Parking next to a derelict fishery in the tiny Faroese village of Kaldbak, whose fjord-farmed salmon had been prone to lice infestations, Mr. Gregersen offered a tour of what he claims to be Europe’s first large-scale open-ocean seaweed refinery. Its few renovated rooms resembled a Copenhagen tech startup, while other back rooms served as laboratories and storage space for second-hand equipment from the local fishing industry, which is responsible for approximately a quarter of the country’s GDP and 99% of exports from this Nordic archipelago.
“I got this machine from an old fish processing plant,” Mr. Gregersen remarked, pointing to a conveyor belt. Instead of salmon or cod, seaweed now rolls along to be washed, squelched, siphoned, and then dried or frozen for export. His ability to infuse new purpose into old appliances was shaped by stints as a fisherman clothes salesman, oil consultant, founder of telecommunications and VR simulations companies, and, finally, renegade seaweed cultivator.

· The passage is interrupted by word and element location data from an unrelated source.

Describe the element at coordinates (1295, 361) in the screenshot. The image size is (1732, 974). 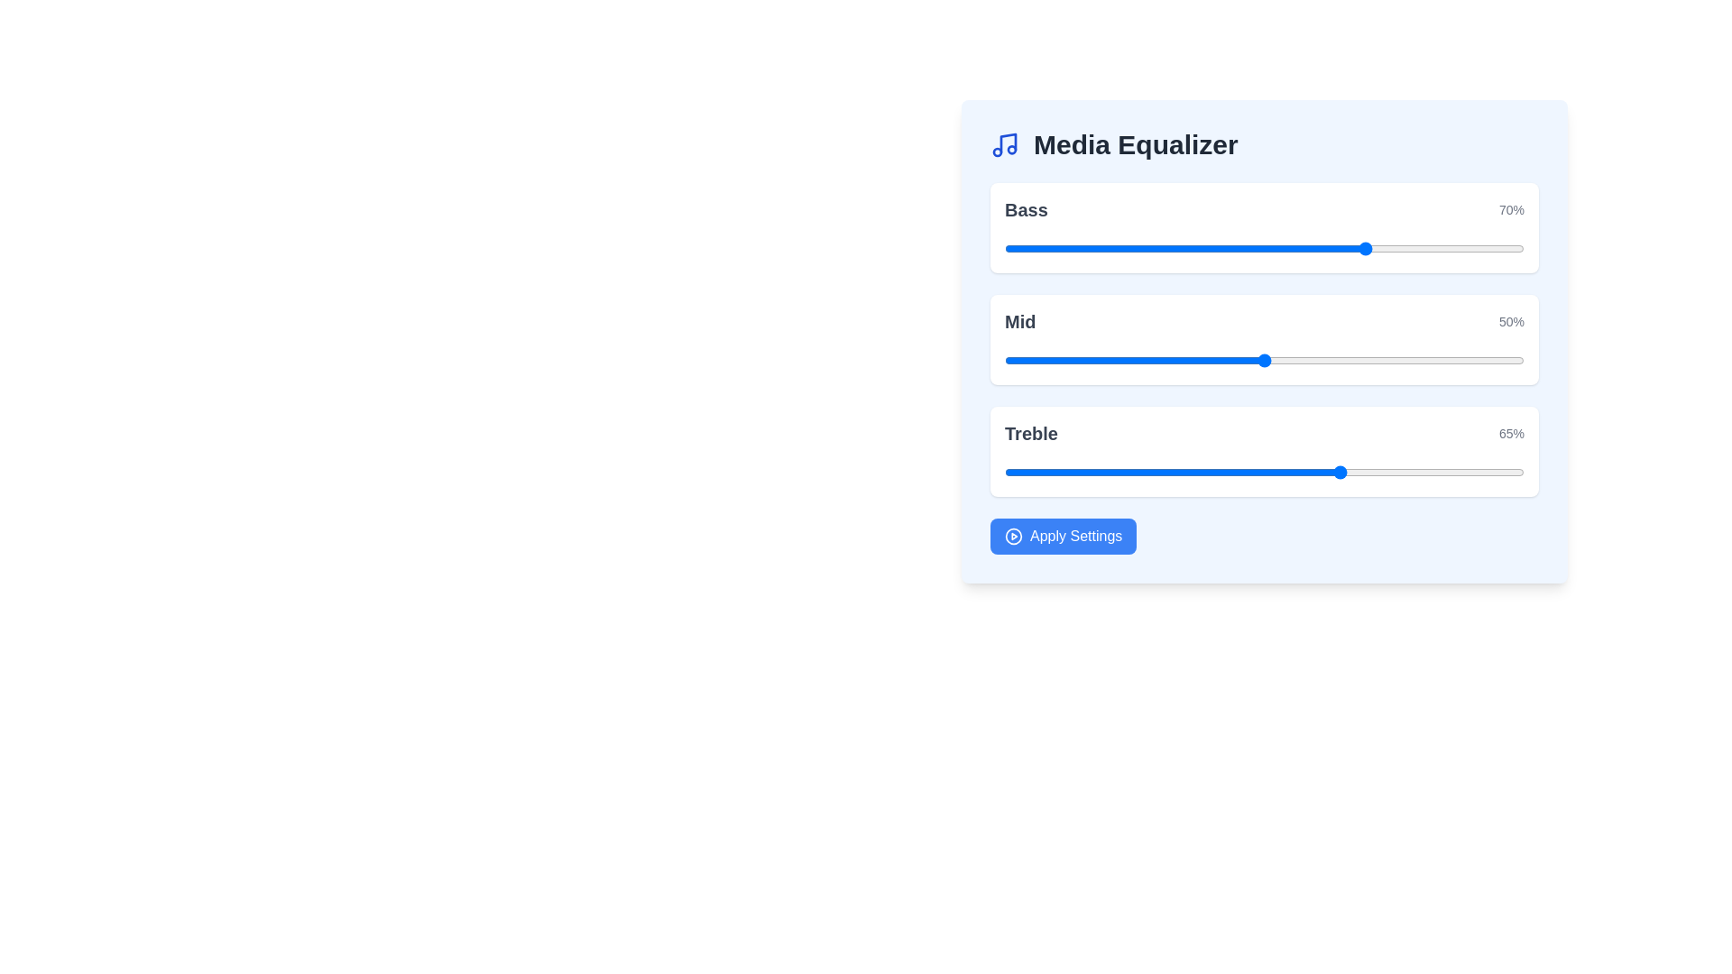
I see `the slider` at that location.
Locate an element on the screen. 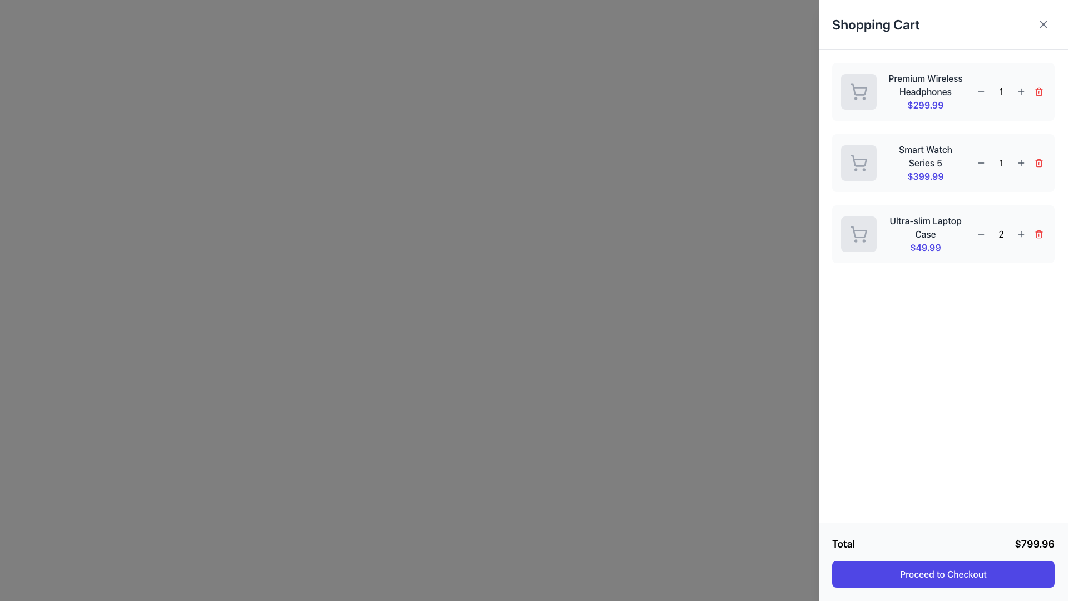 Image resolution: width=1068 pixels, height=601 pixels. the text label displaying 'Premium Wireless Headphones' located in the shopping cart panel, positioned above the price '$299.99' is located at coordinates (926, 85).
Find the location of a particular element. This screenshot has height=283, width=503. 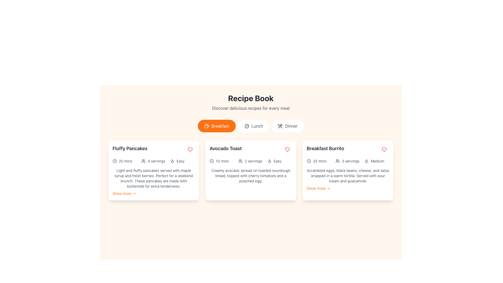

the small icon resembling a group of two user silhouettes, which is located to the left of the text '2 servings' in the card for 'Avocado Toast' is located at coordinates (240, 161).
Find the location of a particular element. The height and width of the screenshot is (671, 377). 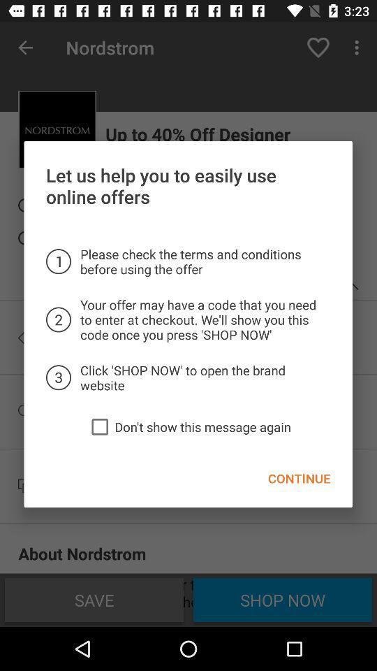

the item at the bottom right corner is located at coordinates (298, 478).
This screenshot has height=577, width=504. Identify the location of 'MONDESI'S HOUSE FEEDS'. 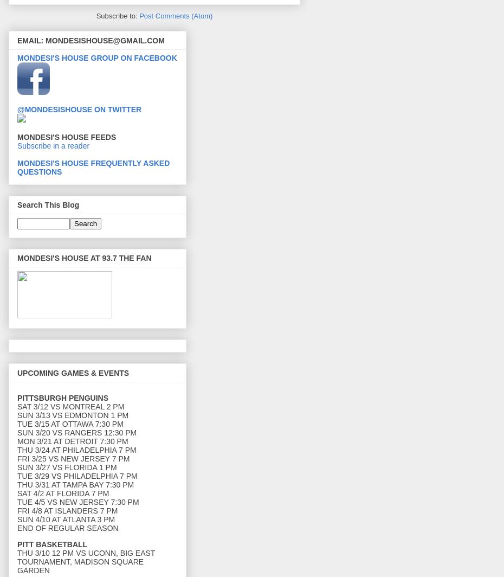
(67, 136).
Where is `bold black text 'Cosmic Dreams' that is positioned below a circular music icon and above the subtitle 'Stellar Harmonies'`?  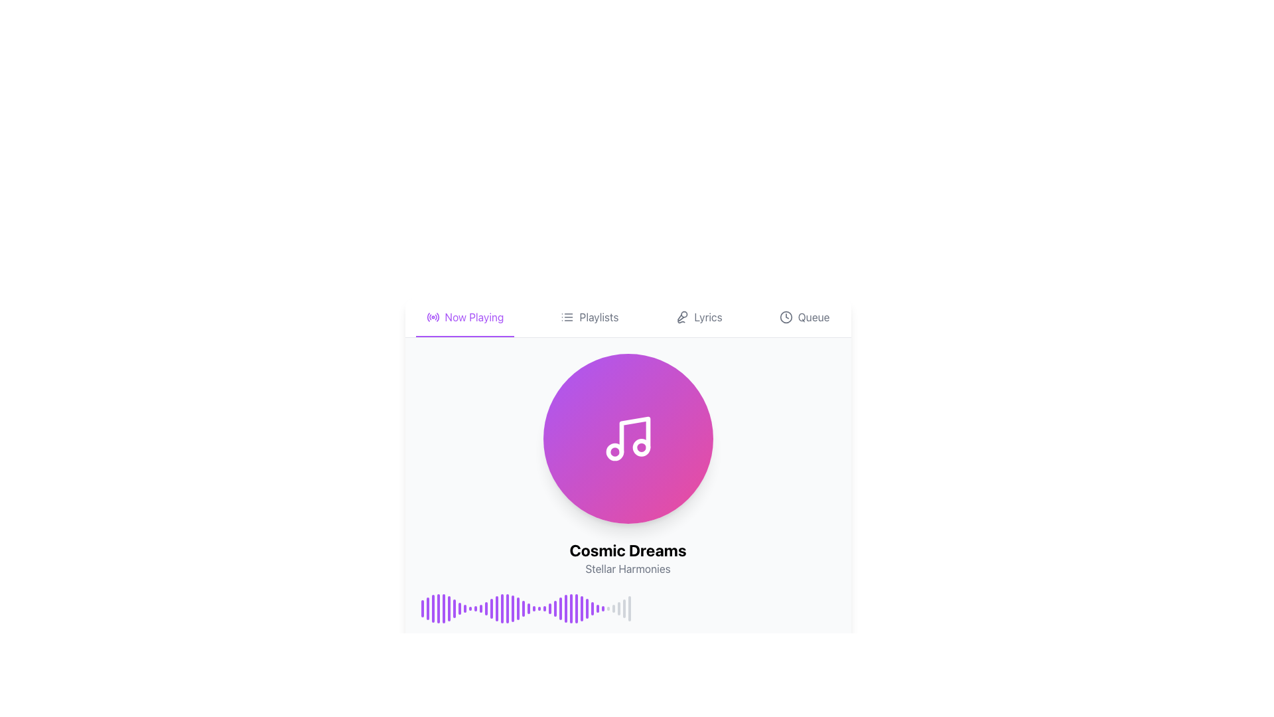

This Faroese jack of all trades emphasized, “We have to come up with solutions that use as little manpower as possible. It is a natural thing for us,” referring to his native archipelago’s tiny population of 50,000.
Seaweed Agnes
Long before seaweed was remotely fashionable here, Agnes Mols Mortensen stood apart as a lone macro-algal biologist. Locals call her “Seaweed Agnes.” Others know her as the “Seaweed Queen.”
Her seaweed spark, first lit by a schoolteacher helping her name 260-odd species of native seaweeds, has had to evolve with the world’s growing fascination with her subject matter.
“I find myself missing the old macroalgal world,” she sighs. “And now the whole entire world is starting to get interested. I didn’t plan for that to happen.”
Although Dr. Mortensen is in some ways excited by the growing public interest, she feels unmistakable anxiety borne of a scientific idealism.
“I think we need to figure out what happens to the ecosystem when we deploy an entire macroalgal farm on the surface,” she warned. “We are forgetting about the plants living beneath.”
In light of this, the scientist has tried to establish her own company based on strong environmental principles. She and her brother have set up a rig to sell locally foraged, cultivated seaweed. But economically, it is the rigs of Mr. Gregersen causing more of a stir. He is already taking his concepts to other seas, currently conducting feasibility studies in the nutrient-rich waters off California, at the Catalina Sea Ranch.
Meanwhile, Dr. Mortensen admits to finding the business side harder than focusing purely on research. More seaweed aficionado than entrepreneur, she has sought to raise awareness through local seaweed tours.
“No one knows a single species, and this is the Faroe Islands,” she said, comparing how people typically know at least several species of land plants. “They’ve been stepping on them their entire lives.”